> [Schriftlicher Auftrag 1]:
Schreiben Sie bitte aus dem Auszug über die Waldviertler Holzwerkstatt die Stelle ab, die mit „Initiator der Waldviertler“ beginnt und mit „wieder geschlossen werden.“ endet.
> [Schriftlicher Auftrag 2]:
Wie viele Beschäftigte hat die Waldviertler Holzwerkstatt laut dem Auszug, und wie viele davon sind Lehrlinge?

> [Auszug]:

● ● ●

Initiator der Waldviertler Holzwerkstatt 1981. Die WHS war das Pionierprojekt der Selbstverwaltung im Waldviertel. Es war zunächst unglaublich erfolgreich. Aus verschiedenen Gründen musste die WHS im Jahre 1987 wieder geschlossen werden.
Artikel aus: Lebenszeichen – Initiativen aus dem Waldviertel
Text Peter Sitzwohl, Fotos Dieter Kurzmann; Hsg. Waldviertler Bildungs- und Wirtschaftsinitiative BWI, 1985
Denn dann wären ja „die da oben“ irgendwann überflüssig…
WALDVIERTLER HOLZWERKSTATT
3800 Göpfritz/Wild 75, Tel. 02825/390
29 Beschäftigte, davon 12 Lehrlinge
Umsatz 1984:12 Millionen, 1985:15 Millionen
Produkt: Waldviertler Spiellandschaft, Möbel nach Maß
Förderungen: 1 Million Sonderaktion, 1 Million Darlehen vom Sozialministerium
Die Waldviertler Holzwerkstatt sieht sich in konzentrierter Form mit allen jenen Vorwürfen konfrontiert, die gegenüber selbstverwalteten Betrieben vorherrschen:
Da heißt es:“ Die scheffeln die Förderungen haufenweise.“ ‑ Die Wahrheit sieht ganz anders aus: Eigentlich wollte die Initiative die Möbelfabrik Berein in Zwettl übernehmen, die 1981 in Konkurs gegangen war. Dafür wären 5,5 Millionen Förderungsmittel notwendig gewesen. Das Land Niederösterreich bevorzugte aber eine oberösterreichische Großtischlerei, die 18,5 Millionen benötigte, Das Häuflein der acht Aufrechten, das auf Selbstverwaltung beharrte, erhielt schließlich eine Unterstützung der Arbeitsmarktverwaltung und Mitteln aus der Sonderaktion in der Höhe von jeweils einer Million. Also insgesamt zwei Millionen, und keinen Schilling mehr! Zehn Arbeitsplätze wurden damit geschaffen. Die 19, die noch dazukamen, wurden bisher mit keinem Groschen gefördert.

● ● ●

> [Bereitgestelltes Material]:
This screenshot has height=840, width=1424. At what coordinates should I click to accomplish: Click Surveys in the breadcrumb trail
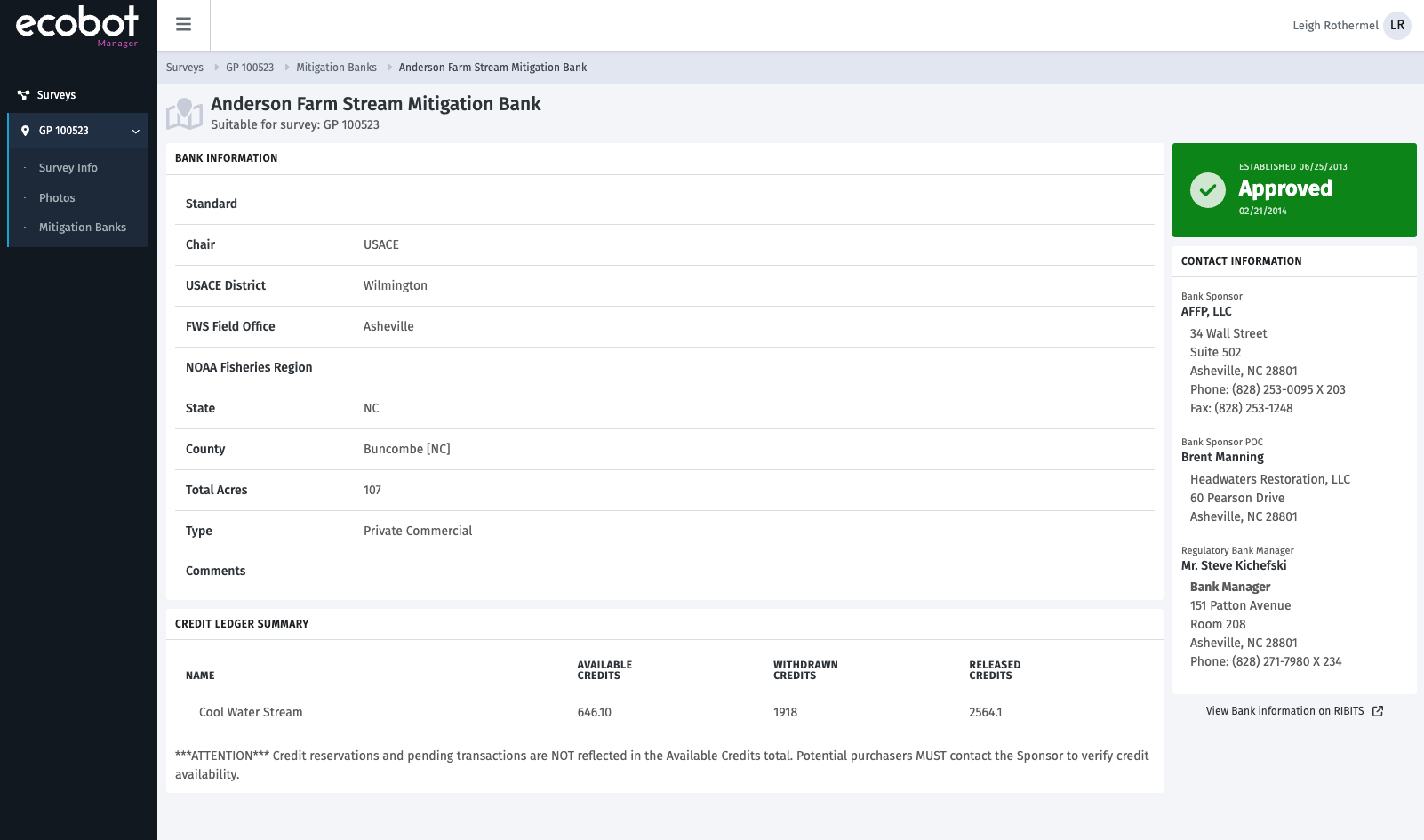[184, 67]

● ● ●

> [Lösung der Aufgabe 1]:
Initiator der Waldviertler Holzwerkstatt 1981. Die WHS war das Pionierprojekt der Selbstverwaltung im Waldviertel. Es war zunächst unglaublich erfolgreich. Aus verschiedenen Gründen musste die WHS im Jahre 1987 wieder geschlossen werden.

> [Lösung der Aufgabe 2]:
29 Beschäftigte, davon 12 Lehrlinge.